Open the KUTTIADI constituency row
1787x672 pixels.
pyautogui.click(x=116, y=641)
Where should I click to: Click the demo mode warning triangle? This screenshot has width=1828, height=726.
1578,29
...
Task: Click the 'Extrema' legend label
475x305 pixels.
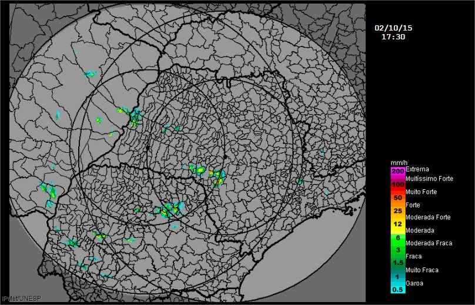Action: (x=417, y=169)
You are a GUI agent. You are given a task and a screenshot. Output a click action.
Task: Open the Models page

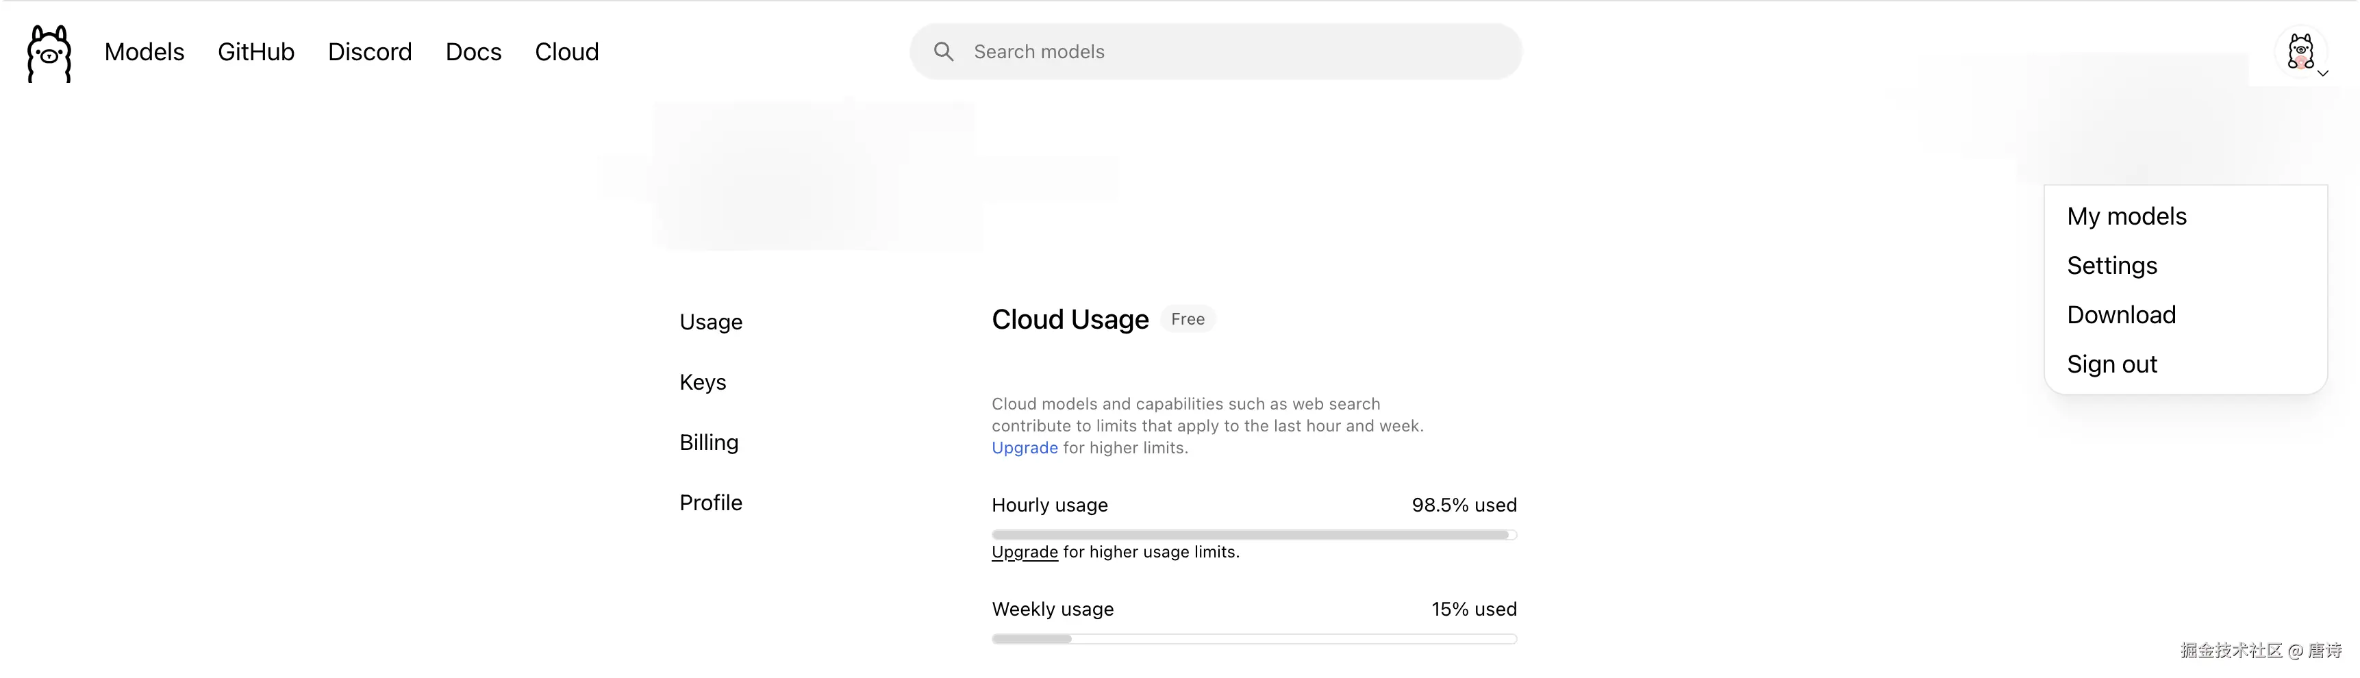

TRY IT
Reproduce the lines above beginning at the line that contains "475x305 pixels." and ending at the line that contains "Task: Open the Models page". No pictures.

WRITTEN ANSWER
475x305 pixels.
Action: (x=417, y=169)
You are a GUI agent. You are given a task and a screenshot. Output a click action.
Task: Open the Models page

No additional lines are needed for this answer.